This future depends on many things, among them 1) continued rapid growth and maturation of solar, electric vehicle and building energy management industries; 2) abundant and favorable financing for renewable energy and retrofit projects; and 3) local energy services designed with local energy usage profiles and local energy resource development opportunities in mind.
It also depends on an electric utility that is prepared to accept and nurture that future. Do we have that now?
Pacific Gas & Electric Co. provides some of what we need: rebates for renewable and efficient energy, accessible information on energy use, smart meters and purchase of surplus renewable energy (mostly solar ) at low prices. The state, acting through its Public Utilities Commission, has required it. But much of this is under attack and could change.
PG&E is, after all, a private company owned by its shareholders. It must provide a return on its investment. As a state-regulated utility, PG&E is allowed rates high enough to cover all of its costs plus a return on investment that is currently about 10 percent. Like other regulated investor-owned utilities, PG&E is allowed a return on investment based in part on its generating capacity and distribution infrastructure. The more investment in big, centralized power plants and transmission lines, the higher the return.
Although the California Public Utilities Commission counts energy conservation in its calculations of allowed return, success in reducing use of the company’s product does little for its bottom line. The “distributed power” energy future that is good for Davis is threatening to the current investor-owned utilities.
A new state law, SB 43, authored by Sen. Lois Wolk, D-Davis, could provide a boost for Davis’ new energy future. It requires 600 megawatts (MW) of solar gardens throughout the state, and sets aside 20 MW for Davis. The city of Davis would like to own and operate the 20 MW and fund it by selling shares to local ratepayers and other investors. It would like to provide utility bill credits to local investors that would represent a fair return on the investment.
But PG&E has its own plan: It would own the solar gardens; it would charge customers a higher rate for buying into the project; it would give a bill credit not big enough to make up for the increase; and it would give no guarantee that the solar gardens would be built in or near Davis. The final decision is in the hands of the CPUC, where the city is a party to the proceeding.

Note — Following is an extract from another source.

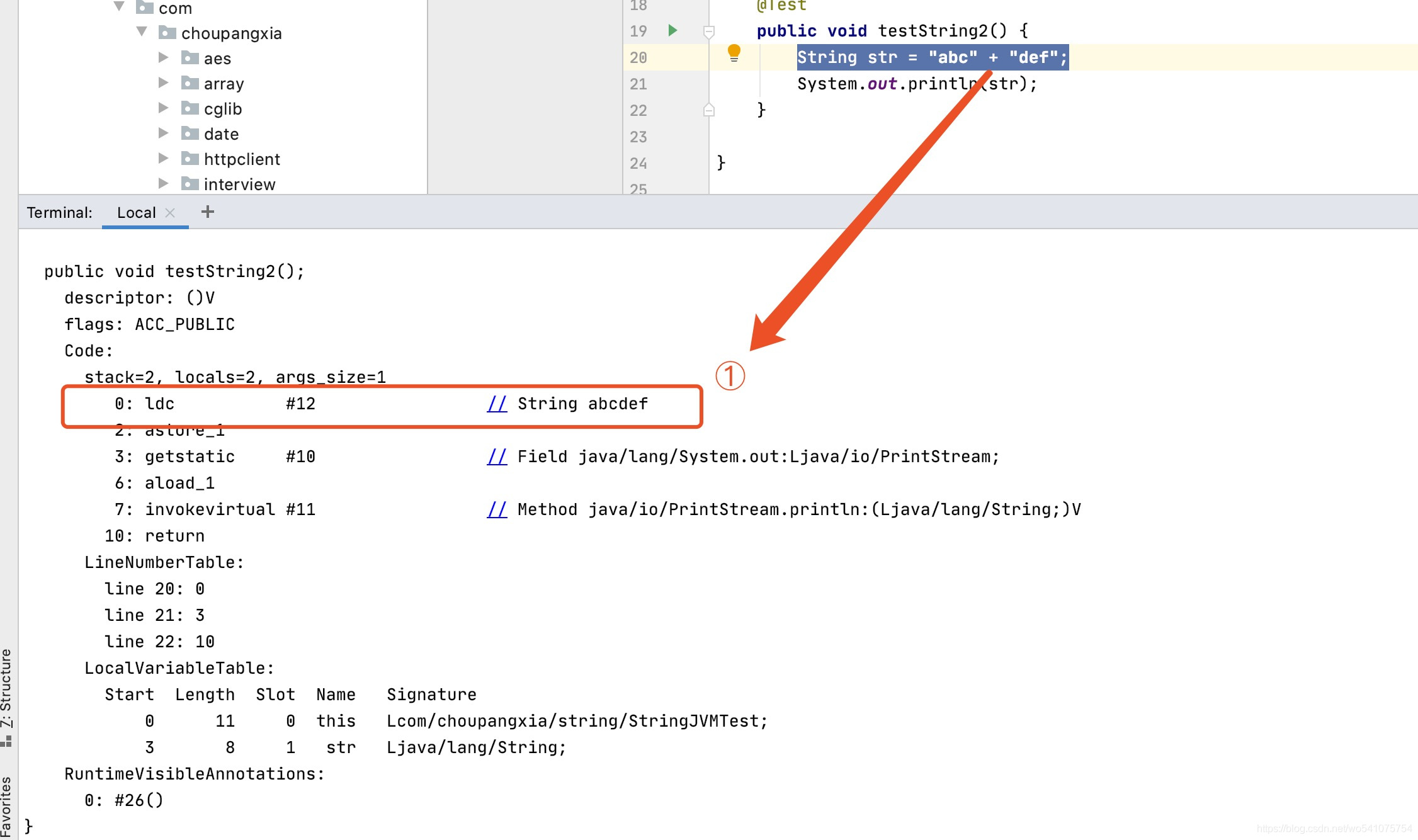Click the interview package folder icon
This screenshot has width=1418, height=840.
coord(190,184)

PG&E and almost all other investor-owned utilities are working from a business plan that is more than a century old, dating back to Thomas Edison. The industry is resisting the need to come up with a business model that works with the new world of climate change and emerging clean, low-cost clean energy technology.
But, the fundamentals of the industry are being questioned. Must we continue to rely exclusively on huge remote power-generating stations that require long, leaky transmission lines that are difficult to permit? Even when these big facilities deliver solar or wind energy, they are environmentally controversial and hard to sell to regulators and the public.
These issues will take a long time to resolve. In the meantime, public power provided by locally owned utilities accounts for about 25 percent of California’s electric power, generally at lower rates that those of private utilities. Some, like the Sacramento Municipal Utility District, are innovative and advanced in their planning for a grid that accommodates renewable energy and efficiency and distributed, local sources of power.
The city of Davis has revived its interest in a municipal electric utility and has authorized a thorough study by local and outside experts to determine whether 1) rates can be reduced, 2) energy can be cleaner, 3) power can be more reliable and 4) whether the city can realize significant economic benefits.
Until all the facts are on the table, Davisites should keep an open mind for the facts and a closed mind to speculation and disinformation.
— Mark Braly, Gerald Braun, Richard Bourne, William Knox, Alan Pryor and Eugene Wilson are members of the Coalition for Local Power.